Are there any conditions under which I would not want to scrape a particular site? Am I interested in non-English content?
有没有我不想采集的一些网站?我对非英文网站的内容感兴趣么?

How am I protecting myself against legal action if my web crawler catches the attention of a webmaster on one of the sites it runs across?
如果我的爬虫引起了某个网站网管的怀疑,我该如何避免法律责任?


urlparse module

urlparse 模块主要是把 url 拆分为六个部分,并返回元组 tuple。并且可以把拆分后的部分再组成一个 url。主要函数有 urljoin、urlsplit、urlunsplit、urlparse 等。

urlparse function

>>> from urlparse import urlparse
>>> o =
    urlparse('http://www.cwi.nl:80/%7Eguido/Python.html')
>>> o    
    ParseResult(scheme='http', netloc='www.cwi.nl:80', path='/%7Eguido/Python.html', params='', query='', fragment='')
>>> o.scheme  
    'http'
>>> o.port  
    80
>>> o.geturl()  
    'http://www.cwi.nl:80/%7Eguido/Python.html'

其将 url 解析成六个部分(scheme, netloc, path, parameters, query, fragment)。


scrapy

Scrapy uses the Item objects to determine which pieces of information it should save from the pages it visits. This information can be saved by Scrapy in a variety of ways, such as a CSV, JSON, or XML files, using the following commands:
Scrapy 用 Item 对象决定要从它浏览的页面中提取哪些信息。

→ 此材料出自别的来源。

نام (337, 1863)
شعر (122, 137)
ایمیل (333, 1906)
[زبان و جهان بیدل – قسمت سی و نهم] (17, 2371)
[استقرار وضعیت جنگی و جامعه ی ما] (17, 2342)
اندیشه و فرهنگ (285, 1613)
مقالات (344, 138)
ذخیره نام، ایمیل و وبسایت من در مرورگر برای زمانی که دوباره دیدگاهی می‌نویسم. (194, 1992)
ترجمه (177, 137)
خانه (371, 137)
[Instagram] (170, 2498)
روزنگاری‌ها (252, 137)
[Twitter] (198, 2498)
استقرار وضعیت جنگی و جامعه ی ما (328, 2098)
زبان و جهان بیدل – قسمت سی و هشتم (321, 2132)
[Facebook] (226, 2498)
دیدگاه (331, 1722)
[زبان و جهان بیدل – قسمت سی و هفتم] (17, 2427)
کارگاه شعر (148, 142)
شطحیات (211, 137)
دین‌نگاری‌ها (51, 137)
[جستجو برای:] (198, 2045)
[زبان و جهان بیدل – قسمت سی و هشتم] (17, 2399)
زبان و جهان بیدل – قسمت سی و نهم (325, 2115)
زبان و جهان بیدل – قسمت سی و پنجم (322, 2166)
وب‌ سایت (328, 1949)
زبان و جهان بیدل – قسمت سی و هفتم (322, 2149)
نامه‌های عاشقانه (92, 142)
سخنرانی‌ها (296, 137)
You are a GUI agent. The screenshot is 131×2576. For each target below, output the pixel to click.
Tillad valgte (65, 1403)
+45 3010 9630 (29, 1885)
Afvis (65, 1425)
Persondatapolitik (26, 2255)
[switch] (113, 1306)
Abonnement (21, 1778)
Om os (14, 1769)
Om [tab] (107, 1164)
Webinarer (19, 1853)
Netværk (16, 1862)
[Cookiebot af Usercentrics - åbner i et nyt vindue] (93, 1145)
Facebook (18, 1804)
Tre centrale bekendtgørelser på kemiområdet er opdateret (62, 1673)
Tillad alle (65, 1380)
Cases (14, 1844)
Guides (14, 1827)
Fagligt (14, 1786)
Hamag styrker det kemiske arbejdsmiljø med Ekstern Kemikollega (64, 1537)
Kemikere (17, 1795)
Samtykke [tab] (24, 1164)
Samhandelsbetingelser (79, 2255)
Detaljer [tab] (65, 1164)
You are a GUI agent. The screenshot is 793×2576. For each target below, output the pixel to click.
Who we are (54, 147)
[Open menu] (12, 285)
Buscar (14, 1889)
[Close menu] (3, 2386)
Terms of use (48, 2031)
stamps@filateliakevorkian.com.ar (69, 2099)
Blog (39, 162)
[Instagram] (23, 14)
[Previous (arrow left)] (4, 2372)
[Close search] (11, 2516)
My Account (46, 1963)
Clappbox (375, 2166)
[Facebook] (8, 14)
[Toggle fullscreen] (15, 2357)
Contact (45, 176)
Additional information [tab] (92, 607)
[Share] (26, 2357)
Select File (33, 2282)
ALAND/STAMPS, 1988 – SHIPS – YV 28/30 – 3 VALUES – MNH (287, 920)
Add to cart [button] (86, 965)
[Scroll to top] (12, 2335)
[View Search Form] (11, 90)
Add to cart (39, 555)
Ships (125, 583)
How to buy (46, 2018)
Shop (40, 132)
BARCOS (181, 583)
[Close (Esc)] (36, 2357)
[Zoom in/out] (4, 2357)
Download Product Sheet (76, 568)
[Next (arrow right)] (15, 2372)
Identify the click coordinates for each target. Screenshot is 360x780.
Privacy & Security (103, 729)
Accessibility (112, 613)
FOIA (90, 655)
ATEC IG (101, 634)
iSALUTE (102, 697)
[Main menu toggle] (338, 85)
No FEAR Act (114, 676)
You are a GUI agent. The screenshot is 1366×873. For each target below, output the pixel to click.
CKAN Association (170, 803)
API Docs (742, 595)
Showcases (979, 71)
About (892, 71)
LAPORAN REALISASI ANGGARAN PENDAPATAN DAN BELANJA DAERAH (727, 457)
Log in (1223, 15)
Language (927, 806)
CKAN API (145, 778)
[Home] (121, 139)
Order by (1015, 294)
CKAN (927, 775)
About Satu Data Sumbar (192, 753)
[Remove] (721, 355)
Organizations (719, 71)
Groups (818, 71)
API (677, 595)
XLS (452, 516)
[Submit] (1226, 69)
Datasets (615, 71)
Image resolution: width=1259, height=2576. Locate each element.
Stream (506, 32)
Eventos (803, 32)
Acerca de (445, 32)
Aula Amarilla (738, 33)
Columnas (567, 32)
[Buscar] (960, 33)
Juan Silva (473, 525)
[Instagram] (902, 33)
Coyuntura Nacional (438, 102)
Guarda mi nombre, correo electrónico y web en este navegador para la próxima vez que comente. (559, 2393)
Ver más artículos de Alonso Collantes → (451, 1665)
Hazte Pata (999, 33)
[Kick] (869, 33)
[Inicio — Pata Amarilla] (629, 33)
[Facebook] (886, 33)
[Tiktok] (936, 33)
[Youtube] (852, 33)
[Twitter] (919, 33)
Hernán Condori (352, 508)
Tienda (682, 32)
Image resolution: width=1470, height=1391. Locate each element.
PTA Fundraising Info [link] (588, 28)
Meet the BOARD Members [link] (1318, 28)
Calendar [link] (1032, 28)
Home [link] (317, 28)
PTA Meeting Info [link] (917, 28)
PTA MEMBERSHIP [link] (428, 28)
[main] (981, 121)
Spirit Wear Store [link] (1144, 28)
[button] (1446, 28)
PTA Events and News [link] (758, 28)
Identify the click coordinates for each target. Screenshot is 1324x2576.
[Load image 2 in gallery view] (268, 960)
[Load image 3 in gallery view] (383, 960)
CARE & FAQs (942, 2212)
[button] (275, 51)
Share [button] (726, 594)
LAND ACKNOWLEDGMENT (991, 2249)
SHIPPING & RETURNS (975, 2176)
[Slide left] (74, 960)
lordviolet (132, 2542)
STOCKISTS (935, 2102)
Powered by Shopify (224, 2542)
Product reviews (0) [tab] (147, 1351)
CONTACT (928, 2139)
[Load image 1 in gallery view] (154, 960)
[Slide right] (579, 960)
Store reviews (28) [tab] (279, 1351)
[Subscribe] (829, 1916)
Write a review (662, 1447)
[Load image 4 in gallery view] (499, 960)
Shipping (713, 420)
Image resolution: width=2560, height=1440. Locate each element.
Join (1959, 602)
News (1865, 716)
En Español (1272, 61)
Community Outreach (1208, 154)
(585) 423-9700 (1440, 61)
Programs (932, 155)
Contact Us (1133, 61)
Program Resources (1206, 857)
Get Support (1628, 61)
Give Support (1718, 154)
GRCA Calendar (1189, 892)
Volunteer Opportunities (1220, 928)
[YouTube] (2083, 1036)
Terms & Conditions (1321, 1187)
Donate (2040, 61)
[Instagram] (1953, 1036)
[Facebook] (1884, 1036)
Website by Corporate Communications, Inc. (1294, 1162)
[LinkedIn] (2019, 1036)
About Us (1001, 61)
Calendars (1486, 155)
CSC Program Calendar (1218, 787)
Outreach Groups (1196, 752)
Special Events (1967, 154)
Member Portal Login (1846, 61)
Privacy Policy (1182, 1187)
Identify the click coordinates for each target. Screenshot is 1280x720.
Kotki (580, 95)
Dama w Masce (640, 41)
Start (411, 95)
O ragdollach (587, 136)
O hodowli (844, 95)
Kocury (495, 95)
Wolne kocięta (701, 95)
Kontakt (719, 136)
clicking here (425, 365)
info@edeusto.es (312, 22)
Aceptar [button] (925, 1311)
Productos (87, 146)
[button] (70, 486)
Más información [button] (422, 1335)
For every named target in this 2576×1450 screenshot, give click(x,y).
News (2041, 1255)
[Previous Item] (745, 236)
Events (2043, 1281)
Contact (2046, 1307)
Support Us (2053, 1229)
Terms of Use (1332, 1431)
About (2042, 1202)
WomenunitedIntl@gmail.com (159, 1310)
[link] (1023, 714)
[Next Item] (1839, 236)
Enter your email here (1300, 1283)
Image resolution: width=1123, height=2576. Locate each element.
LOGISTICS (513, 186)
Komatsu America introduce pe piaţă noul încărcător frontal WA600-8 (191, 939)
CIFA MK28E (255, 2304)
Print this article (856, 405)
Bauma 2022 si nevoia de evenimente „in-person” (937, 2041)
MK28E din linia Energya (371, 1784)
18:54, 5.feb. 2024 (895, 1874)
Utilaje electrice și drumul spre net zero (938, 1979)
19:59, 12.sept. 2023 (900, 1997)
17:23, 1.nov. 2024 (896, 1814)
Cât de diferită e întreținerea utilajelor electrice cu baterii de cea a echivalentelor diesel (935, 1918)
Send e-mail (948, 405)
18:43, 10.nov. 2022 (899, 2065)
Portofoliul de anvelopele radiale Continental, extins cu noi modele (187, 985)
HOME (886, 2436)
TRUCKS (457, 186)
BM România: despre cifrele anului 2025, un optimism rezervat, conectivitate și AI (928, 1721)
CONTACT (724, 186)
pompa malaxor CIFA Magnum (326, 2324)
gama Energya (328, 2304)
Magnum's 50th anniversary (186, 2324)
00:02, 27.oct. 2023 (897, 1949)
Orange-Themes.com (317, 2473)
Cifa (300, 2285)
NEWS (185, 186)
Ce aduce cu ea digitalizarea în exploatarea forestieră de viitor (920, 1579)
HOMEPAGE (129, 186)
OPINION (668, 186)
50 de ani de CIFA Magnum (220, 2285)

Scrapy 支持用不同的输出格式来保存这些信息,比如 CSV、JSON、XML 文件格式,对应命令如下:

$ scrapy crawl article -o articles.csv -t csv
$ scrapy crawl article -o articles.json -t json
$ scrapy crawl article -o articles.xml -t xml

当然我们也可以自己定义 Item 对象,把结果写入我们需要的一个文件或者数据库中,只要在爬虫的 parse 部分增加相应的代码即可。
Scrapy 是处理网络数据采集相关问题的利器。它可以自动收集所有 URL,然后和指定的规则进行比较;确保所有的 URL 是唯一的;根据需求对相关的 URL 进行标准化;以及到更深层的页面中递归查询。


2.Need to know:

在[用Scrapy采集]的模块中:

我们需要下载 scrapy 这一个 package。「 这个 package 不支持 python3.x 和 python2.6,只能使用 python2.7 。」

我的尝试:

$ sudo pip install scrapy
    
Could not find function xmlCheckVersion in library libxml2. Is libxml2 installed?
         Perhaps try: xcode-select --install

意思是缺少 libxml2 ,通过命令行输入:

$ xcode-select --install

接着会弹出 Xcode command line tools 下载,里面包含了 libxml2。安装完成之后,再次尝试 sudo pip install scrapy,报错,内容为:

>>> from six.moves import xmlrpc_client as xmlrpclib
ImportError: cannot import name xmlrpc_client

在 stackoverflow 上寻找原因:

  • six.moves is a virtual namespace. It provides access to packages that were renamed between Python 2 and 3. As such, you shouldn't be installing anything.
  • By importing from six.moves.xmlrpc_client the developer doesn't have to handle the case where it is located at xmlrpclib in Python 2, and at xmlrpc.client in Python 3. Note that these are part of the standard library.
  • The mapping was added to six version 1.5.0; make sure you have that version or newer.
  • Mac comes with six version 1.4.1 pre-installed in /System/Library/Frameworks/Python.framework/Versions/2.7/Extras/lib/python and this will interfere with any version you install in site-packages (which is listed last in the sys.path).
    The best work-around is to use a virtualenv and install your own version of six into that, together with whatever else you need for this project. Create a new virtualenv for new projects.
  • If you absolutely have to install this at the system level, then for this specific project you'll have to remove the /System/Library/Frameworks/Python.framework/Versions/2.7/Extras/lib/python path:
>>> import sys
>>> sys.path.remove('/System/Library/Frameworks/Python.framework
> /Versions/2.7/Extras/lib/python')
  • This will remove various OS X-provided packages from your path for just that run of Python; Apple installs these for their own needs.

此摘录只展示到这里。